You can sometimes get away with things if the letter is very small. In other words, if the upstroke (which is the one to avoid making) is short, you can sometimes get the stroke in without spattering.

Technically, it's cheating, it's tempting fate. The downside is even if you get away with it, loops will often fill in because even if the pen doesn't jitter, to cause the spatter, there will sometimes be a bit of a glob of ink coming from the side of the quill that is incurved (the part that holds the ink).

Also, some strokes that look like they were done in one stroke are sometimes two. It depends how well you can match them up. I've seen calligraphers who can do a perfect circle in two strokes (although this takes skill).


Renegade, I think your observation is correct, some of the "o" shapes do appear to be done in one stroke (although many are done in two, which is partly why some of the "o" shapes are hard to distinguish from "a" shapes). This was not considered good penmanship, but people will try to get away with as much as possible if they are trying to get things done quickly. I don't know if the scribes were trying to do this quickly. The script has more of a laborious look (the spacing is all over the place) rather than a "quick" look, but this might be because they were writing with unfamiliar glyphs or possibly because it is a cipher or some other system of conversion that takes attention away from penmanship.
There are plenty of filled loops in the MS.
Here is another example of pen spatters, the dots and spreading the occur when you push the quill against its natural direction, rather than adding a separate stroke.

I don't see these often, even though I'm always looking at manuscripts, so I assume most writers/scribes knew how to avoid this:

[attachment=3948]
Medieval scribes are always drawn with a quill in one hand and a nib-trimming (and scraping) knife in the other.

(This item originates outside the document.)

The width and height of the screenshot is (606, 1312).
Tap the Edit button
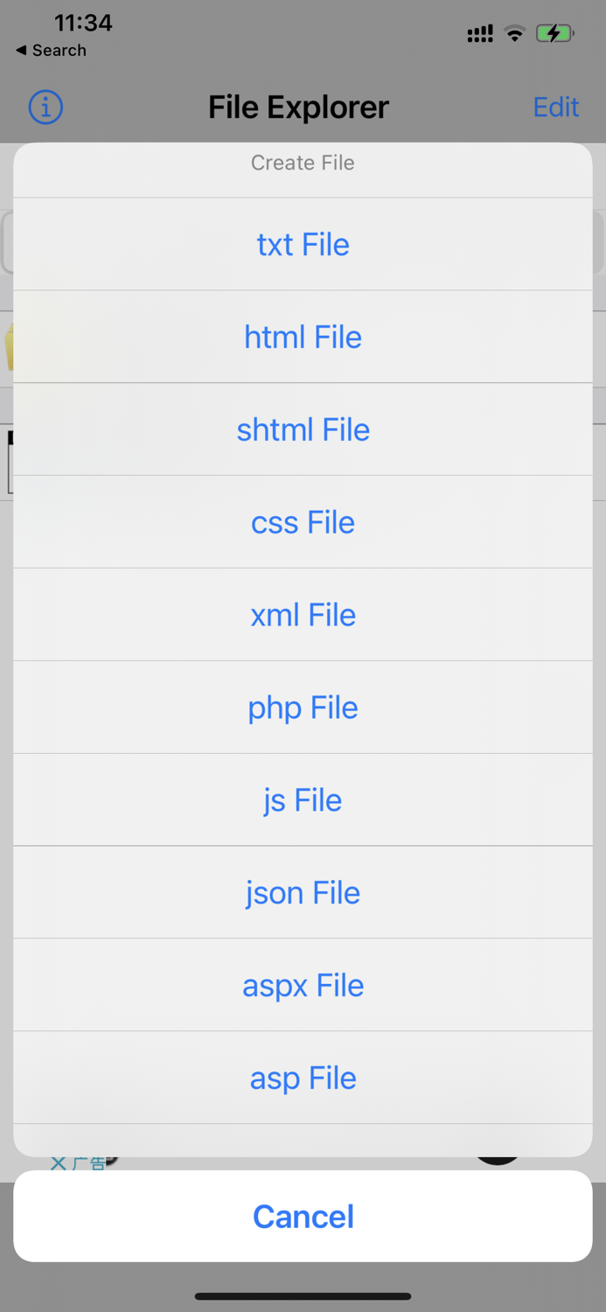[556, 107]
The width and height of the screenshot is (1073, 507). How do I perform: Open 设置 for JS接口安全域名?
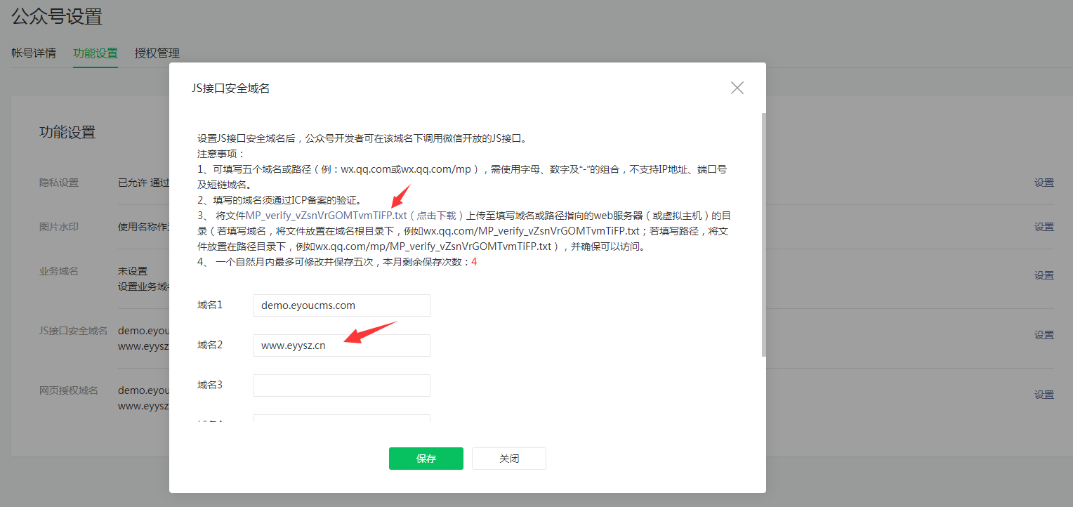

What do you think of this... it's not the same shade of red as the lines added to embellish the capital letters, it's more brown. It looks like a splash and a wipe. The stains do not occur on the previous or following pages:

[attachment=3952]
I think you should send forensics in, to me it looks like drops from bleeding
Last time I saw a stain like that was when I smooshed a mosquito that had just finished its lunch...
That's what it looked like to me too, but I wanted to see if other people saw the same thing I did.
Around 2/3 of the second column the letters become a bit wider because our clumsy scribe is working with a bandaged finger. Must be the long hours copying.. I'm surprised they didn't cut themselves more often.
Some of the manuscripts were 500, 600 pages, sometimes written by one scribe.

I don't know how they did it. It's not comfortable writing with a quill and sharpening it every few lines. Even with a ballpoint pen, it would be mindnumbing to do nothing but copy day-in and day-out. It often took a year to pen a manuscript.